Tuesday, February 1, 2011

"You're not doing it right!"

Actually, the customer complaint was: "You're not doing it like everyone else!" (with the implied, you're not doing it Right.)

As I've said before, I'm pricing almost everything at "Suggested Retail Price" these days. As it happens, when it comes to collectibles, prices change; up, down and sideways.

But if I price a product at the margin I need for my business to survive -- then I know that when I sell that item, I've sold it for a sufficient margin.

Changing prices up and down, according to collector whims, means that I have to pay a great deal of attention to the marketplace. It's not that I'm lazy, it's that I don't think in most cases it matters a great deal. If I have a product slightly overpriced, changes are that I have something equal that is underpriced.

I have a young guy who's been telling me my older Magic cards are underpriced, and my newer Magic cards are overpriced.
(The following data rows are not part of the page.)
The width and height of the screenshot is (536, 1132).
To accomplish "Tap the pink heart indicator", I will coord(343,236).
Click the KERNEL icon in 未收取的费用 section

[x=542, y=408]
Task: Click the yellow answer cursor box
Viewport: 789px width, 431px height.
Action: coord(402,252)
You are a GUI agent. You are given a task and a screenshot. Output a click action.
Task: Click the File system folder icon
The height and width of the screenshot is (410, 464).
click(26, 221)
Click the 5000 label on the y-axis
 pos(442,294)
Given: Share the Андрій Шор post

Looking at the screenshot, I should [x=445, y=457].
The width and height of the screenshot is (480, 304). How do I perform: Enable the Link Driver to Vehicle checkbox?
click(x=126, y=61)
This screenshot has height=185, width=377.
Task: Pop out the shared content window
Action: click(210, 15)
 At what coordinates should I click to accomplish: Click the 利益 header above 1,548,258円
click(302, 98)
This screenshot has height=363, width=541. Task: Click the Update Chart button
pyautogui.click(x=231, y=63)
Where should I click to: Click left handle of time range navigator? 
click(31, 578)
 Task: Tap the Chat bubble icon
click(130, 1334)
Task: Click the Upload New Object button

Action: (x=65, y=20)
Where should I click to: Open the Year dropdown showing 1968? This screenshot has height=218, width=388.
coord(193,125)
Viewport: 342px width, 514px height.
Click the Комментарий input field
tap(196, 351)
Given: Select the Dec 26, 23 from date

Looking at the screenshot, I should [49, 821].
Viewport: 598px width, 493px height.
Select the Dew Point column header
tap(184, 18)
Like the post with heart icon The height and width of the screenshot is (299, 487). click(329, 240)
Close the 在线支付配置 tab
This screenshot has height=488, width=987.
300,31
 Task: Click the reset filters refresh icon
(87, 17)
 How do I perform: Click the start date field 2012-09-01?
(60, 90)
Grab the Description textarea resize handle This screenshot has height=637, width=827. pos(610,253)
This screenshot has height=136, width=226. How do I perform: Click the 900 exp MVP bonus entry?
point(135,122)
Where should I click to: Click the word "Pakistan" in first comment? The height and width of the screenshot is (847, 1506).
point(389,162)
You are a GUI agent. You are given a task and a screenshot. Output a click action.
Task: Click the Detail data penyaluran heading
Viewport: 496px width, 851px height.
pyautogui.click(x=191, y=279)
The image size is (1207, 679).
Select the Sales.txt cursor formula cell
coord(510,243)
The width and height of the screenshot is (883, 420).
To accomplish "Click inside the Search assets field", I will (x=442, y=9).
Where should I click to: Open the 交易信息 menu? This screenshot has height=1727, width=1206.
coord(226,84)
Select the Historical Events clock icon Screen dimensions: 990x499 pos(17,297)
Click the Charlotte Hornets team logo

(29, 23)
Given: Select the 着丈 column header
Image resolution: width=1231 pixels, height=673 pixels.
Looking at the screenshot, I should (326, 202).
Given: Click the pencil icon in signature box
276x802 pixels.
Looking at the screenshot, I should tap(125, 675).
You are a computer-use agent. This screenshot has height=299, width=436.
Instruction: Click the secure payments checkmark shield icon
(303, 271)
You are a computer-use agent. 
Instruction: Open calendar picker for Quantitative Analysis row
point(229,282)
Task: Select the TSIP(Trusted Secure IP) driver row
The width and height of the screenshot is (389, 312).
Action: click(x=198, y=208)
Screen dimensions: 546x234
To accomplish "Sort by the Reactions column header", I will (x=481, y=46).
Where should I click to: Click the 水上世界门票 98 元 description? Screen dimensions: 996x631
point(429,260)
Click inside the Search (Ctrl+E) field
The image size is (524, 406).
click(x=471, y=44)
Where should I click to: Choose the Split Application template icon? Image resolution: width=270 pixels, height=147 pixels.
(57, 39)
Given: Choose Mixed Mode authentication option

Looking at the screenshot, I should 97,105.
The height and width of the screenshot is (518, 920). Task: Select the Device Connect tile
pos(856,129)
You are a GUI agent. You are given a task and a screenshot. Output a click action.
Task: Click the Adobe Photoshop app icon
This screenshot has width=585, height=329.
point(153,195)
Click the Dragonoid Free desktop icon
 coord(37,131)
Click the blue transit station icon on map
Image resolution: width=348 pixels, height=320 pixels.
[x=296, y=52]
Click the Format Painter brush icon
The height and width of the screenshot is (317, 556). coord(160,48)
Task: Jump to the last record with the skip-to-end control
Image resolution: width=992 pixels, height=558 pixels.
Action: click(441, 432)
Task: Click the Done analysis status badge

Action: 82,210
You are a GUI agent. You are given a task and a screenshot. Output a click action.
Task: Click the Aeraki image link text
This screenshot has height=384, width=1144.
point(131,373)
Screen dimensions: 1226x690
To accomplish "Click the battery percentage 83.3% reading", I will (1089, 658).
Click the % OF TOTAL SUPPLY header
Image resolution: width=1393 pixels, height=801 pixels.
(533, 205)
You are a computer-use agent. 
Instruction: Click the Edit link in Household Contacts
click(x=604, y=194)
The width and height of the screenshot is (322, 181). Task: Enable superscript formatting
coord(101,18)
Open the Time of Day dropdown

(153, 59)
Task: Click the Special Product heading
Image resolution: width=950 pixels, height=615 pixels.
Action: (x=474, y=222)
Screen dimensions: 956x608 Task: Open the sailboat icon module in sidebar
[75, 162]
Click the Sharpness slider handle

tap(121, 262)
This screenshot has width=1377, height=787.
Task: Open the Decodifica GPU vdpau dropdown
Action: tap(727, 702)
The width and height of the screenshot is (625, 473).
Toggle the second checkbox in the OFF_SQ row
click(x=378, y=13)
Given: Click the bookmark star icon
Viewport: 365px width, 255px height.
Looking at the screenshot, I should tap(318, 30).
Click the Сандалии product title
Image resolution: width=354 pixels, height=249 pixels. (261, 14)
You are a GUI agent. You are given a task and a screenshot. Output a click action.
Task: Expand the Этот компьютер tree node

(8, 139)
Of course the obvious answer is; buy the underpriced older cards. "But I don't want those!" he says. "I want the newer cards, and I can get them cheaper online."

(Well, of course; you can get Everything cheaper online. I can't be hostage to that.)

But I answer mildly, "Well, then you should buy them online."

It seems remarkable to me that customers expect me to do business the way others do business -- even though I've been around for 30 years, and most of my competition has disappeared.

What the customer really should be asking is: why aren't the other guys doing it My way?